Brooks directed classic comedies like "Blazing Saddles" and "The Producers"
Mel Brooks, satirist extraordinaire, will receive the American Film Institute's Life Achievement Award, the organization said Friday.
In a career that has stretched across six decades, from Broadway to Hollywood, Brooks has deftly interwoven sophisticated wordplay and jokes about flatulence in such films as "Blazing Saddles," "Spaceballs" and "Young Frankenstein." He won an Oscar for his screenplay to the 1968 film version of "The Producers."

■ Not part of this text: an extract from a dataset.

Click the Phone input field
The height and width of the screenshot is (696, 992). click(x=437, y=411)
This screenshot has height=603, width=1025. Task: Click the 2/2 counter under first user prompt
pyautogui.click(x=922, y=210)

He has been largely absent from the screen in recent years and is best known to a younger generation for his musical adaptation of "The Producers" — an uproarious box office smash that netted him several Tony Awards. He also turned up on "Curb Your Enthusiasm" in 2004, when the focus of the season was on Larry David appearing in "The Producers."
"Mel Brooks is America's long-reigning king of comedy — as he taught us long ago, it's good to be the king," Howard Stringer, chairman of AFI's board of trustees, said in a statement. "He's a master of an art form that rarely gets the respect it deserves, and it's AFI's honor to shine a bright light on laughter by presenting Mel Brooks the 41st AFI Life Achievement Award."
Brooks joins a list of stars and directors including Clint Eastwood, Jack Nicholson, Barbra Streisand, Tom Hanks, Sean Connery, Warren Beatty, Steven Spielberg, John Ford and Fred Astaire. Shirley Maclaine received the award last year. The award, considered one of the industry's highest honors, rarely goes to a comedian.
As a producer, Brooks favored more dramatic fare, backing David Lynch's Oscar-nominated "The Elephant Man," a 1980 biopic about the severely deformed Joseph Merrick.
Brooks will receive the award at a gala tribute in Los Angeles on June 6, 2013. The ceremony will be broadcast on TNT.